6回目の引っ越しで最北の街へ 私に与えられた役割を果たせた奇跡
「引っ越しの嫌なところは、せっかく積み上げたものを捨てていかなきゃいけないところ」
3月下旬から北海道稚内市に住み始めた女性・Mさん(43)はそう思う。
24歳で結婚してから、夫の転勤に伴う引っ越しは今回が6回目。
すべて道内で、稚内に住むのは3回目だ。
最初に稚内に住んだ始まりの日が2011年3月12日。
前日の11日、住んでいた道東の街で引っ越しの荷出し中、床を拭いていたらめまいがした。
と思ったら、めまいではなく地震だった。東日本大震災だ。
翌日から稚内で暮らし始めたが、通信状況が不安定で友人たちとなかなか連絡がとれなかった。
見知らぬ土地で、リアルでもネットでも誰ともつながることができず、ただただ不安だった。
そんなスタートだったが、住んでみると稚内はいい街だった。
「日本最北端で何もない」「とにかく風が冷たい」
友人たちからはそう聞かされていて、確かに風は強かった。
でも、何もないなんてことはない。
何もないなら自分たちで楽しいことを作ろう、とイベントを企画する人たちがいた。
道を歩いているとよく「どこから来たの?」と気さくに声をかけられ、それがきっかけで仲良くなった人もいる。
「不便だけど好き。
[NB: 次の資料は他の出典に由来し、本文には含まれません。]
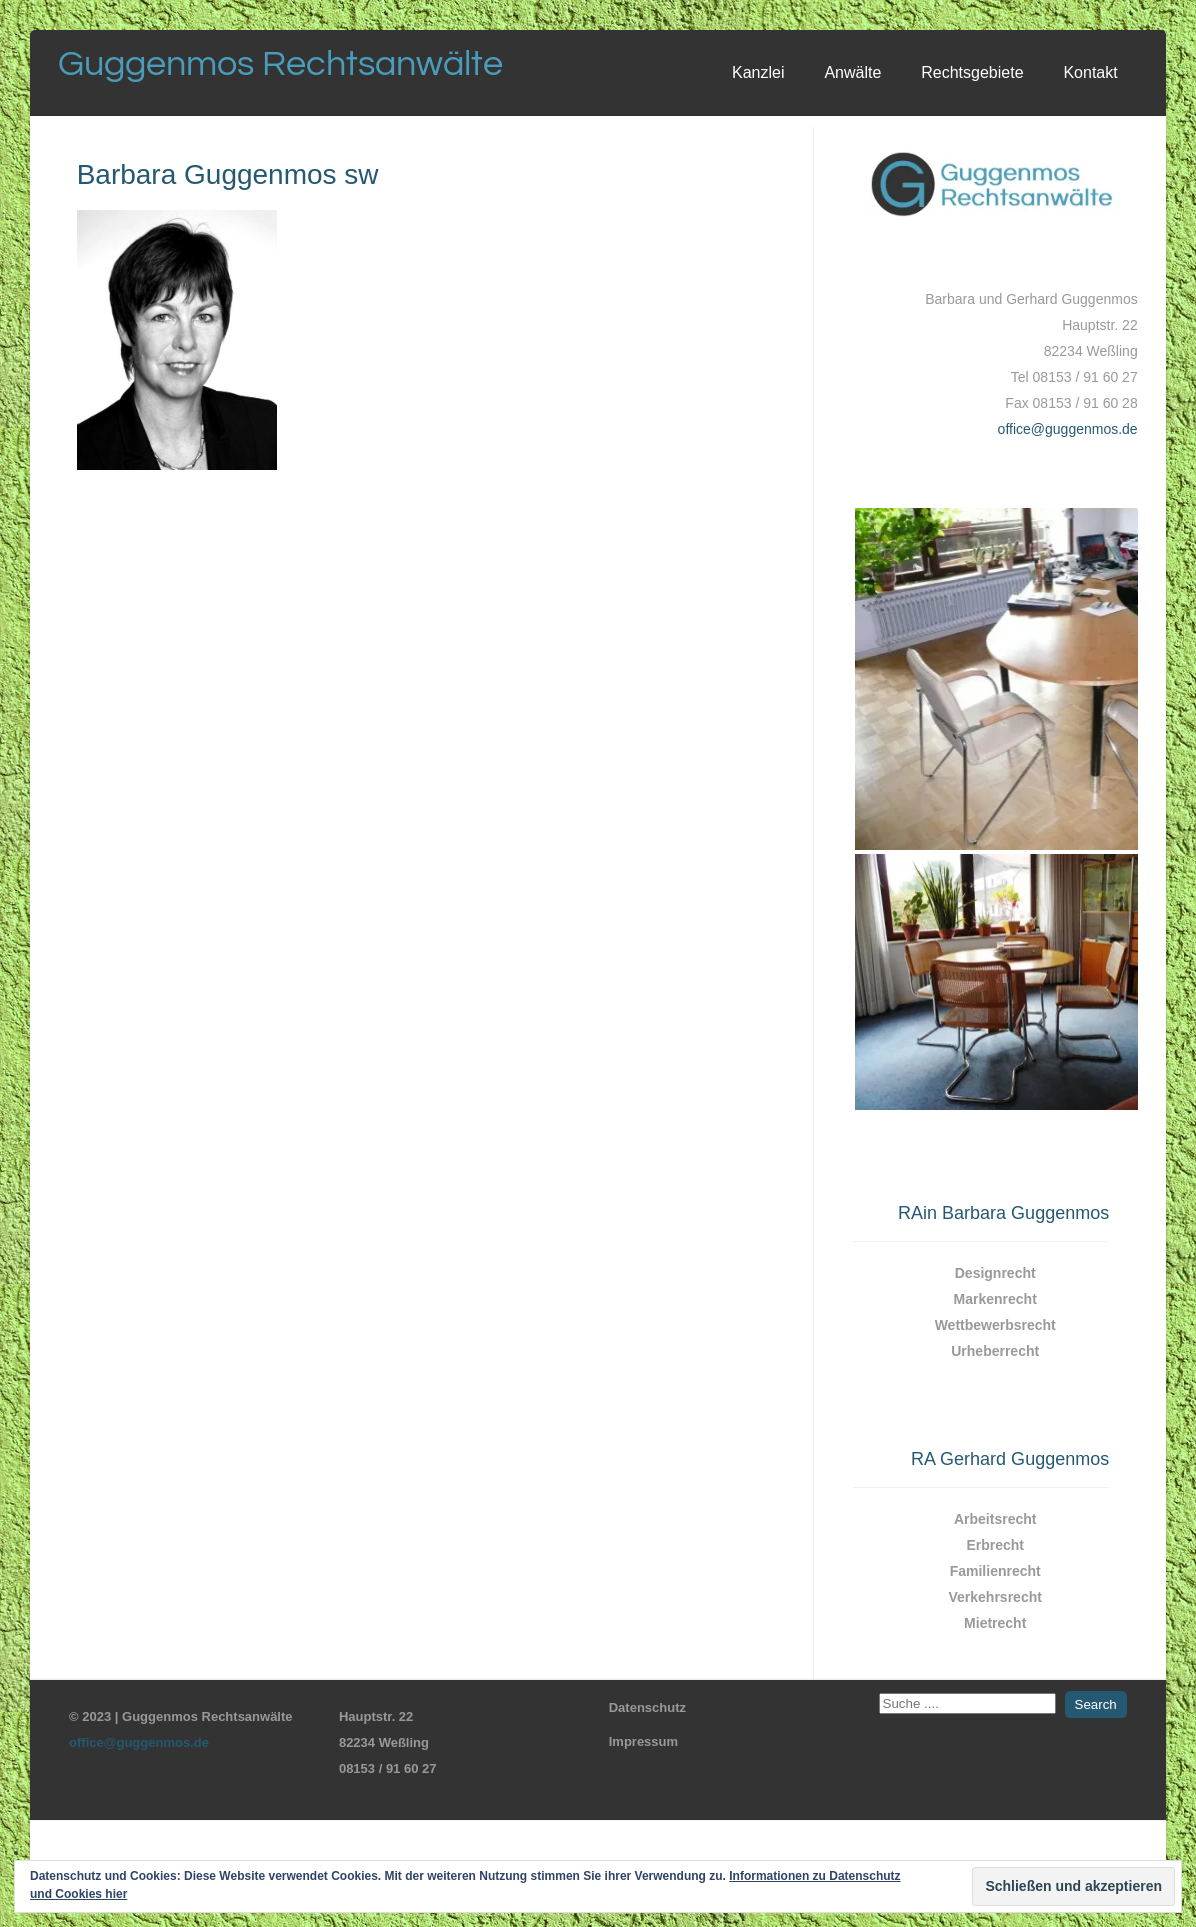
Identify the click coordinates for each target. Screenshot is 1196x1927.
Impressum (643, 1741)
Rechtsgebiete (972, 72)
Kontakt (1090, 72)
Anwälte (852, 72)
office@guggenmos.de (1068, 429)
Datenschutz (647, 1707)
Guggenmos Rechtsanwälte (280, 64)
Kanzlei (758, 72)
好きだけど不便」。稚内とはそんな街だと思う。
◇
今年3月下旬まで住んでいた道北の都市は、実家に近かった。
そこに住み始めてまもなく、母が「がん」と診断された。
手術で取り除くのが難しい場所で、長くは生きられないと家族みんなが覚悟した。
姉からは「どんな事情であれ、あなたが近くにいてくれて助かった」と言われた。
代わる代わる家族で母を世話し、みとることができた。
「もしかしたら私、母をみとるためにこの地に呼ばれたのかもしれない」
後になって、そんなことを思うようになった。
そうであるならば、3回目の稚内でも何かしらの役割が私に与えられているのだろうか。
その答えは、1カ月もしないうちに明らかになった。